REQUIRED WORK:
Copy out each line of the listing that has the word "label" in it.

STORED DATA:
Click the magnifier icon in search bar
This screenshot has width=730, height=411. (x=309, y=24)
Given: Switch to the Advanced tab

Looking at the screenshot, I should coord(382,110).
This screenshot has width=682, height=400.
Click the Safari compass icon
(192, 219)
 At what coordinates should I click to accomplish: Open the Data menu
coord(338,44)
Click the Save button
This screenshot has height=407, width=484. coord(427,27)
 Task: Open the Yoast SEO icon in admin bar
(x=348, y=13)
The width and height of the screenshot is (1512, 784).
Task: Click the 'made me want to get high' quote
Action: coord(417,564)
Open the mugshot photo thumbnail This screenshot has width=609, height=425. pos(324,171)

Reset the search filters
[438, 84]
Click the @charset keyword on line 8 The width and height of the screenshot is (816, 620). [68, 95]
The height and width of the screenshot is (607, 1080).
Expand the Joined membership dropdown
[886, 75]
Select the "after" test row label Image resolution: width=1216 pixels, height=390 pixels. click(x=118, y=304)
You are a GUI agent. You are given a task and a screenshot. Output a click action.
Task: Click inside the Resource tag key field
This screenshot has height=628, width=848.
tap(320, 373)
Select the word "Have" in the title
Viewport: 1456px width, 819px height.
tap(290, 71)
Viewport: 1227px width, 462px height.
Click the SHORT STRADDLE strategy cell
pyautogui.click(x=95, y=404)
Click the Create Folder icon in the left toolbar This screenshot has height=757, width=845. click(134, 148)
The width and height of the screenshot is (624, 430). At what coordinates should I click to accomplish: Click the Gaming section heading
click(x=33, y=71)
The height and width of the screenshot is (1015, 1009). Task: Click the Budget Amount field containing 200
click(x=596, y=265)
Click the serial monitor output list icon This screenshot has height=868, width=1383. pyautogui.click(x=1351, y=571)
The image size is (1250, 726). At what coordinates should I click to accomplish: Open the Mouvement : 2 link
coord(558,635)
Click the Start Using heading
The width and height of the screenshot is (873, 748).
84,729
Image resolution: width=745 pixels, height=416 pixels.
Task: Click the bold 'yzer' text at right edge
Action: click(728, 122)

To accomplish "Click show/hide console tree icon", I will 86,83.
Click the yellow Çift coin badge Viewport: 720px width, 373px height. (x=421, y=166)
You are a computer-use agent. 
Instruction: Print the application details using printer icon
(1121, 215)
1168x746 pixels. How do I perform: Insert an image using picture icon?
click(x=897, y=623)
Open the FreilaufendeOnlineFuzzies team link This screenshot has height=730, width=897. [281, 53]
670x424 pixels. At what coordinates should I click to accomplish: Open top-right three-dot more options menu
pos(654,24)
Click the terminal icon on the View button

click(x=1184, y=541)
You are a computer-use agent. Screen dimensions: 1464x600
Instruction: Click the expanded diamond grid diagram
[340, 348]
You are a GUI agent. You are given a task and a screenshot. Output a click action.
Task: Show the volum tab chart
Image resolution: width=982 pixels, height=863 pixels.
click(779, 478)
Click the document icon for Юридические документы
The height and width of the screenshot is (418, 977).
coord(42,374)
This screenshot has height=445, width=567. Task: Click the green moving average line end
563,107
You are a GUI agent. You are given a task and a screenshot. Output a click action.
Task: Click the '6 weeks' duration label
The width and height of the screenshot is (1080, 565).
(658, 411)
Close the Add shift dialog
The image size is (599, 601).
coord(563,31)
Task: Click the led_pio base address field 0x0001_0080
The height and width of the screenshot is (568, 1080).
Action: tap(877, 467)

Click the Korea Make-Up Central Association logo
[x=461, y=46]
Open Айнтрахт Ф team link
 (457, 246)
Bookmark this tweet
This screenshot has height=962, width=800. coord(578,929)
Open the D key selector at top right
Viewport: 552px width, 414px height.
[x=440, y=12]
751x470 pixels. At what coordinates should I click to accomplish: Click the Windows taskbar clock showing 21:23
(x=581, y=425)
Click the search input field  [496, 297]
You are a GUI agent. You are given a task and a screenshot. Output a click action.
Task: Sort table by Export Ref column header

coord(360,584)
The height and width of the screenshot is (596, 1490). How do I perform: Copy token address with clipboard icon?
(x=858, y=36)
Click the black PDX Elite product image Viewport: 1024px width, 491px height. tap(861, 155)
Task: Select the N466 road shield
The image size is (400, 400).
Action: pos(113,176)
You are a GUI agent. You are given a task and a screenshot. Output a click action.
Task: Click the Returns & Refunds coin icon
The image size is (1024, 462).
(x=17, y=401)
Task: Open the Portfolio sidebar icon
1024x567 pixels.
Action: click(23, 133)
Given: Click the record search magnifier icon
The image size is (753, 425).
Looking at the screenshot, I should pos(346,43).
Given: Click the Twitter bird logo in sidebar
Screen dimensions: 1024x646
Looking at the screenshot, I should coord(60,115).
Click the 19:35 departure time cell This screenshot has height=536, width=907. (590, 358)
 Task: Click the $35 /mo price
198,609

EXERCISE RESULT:
Select the "after" test row label Image resolution: width=1216 pixels, height=390 pixels. click(x=118, y=304)
Task: Click the '6 weeks' duration label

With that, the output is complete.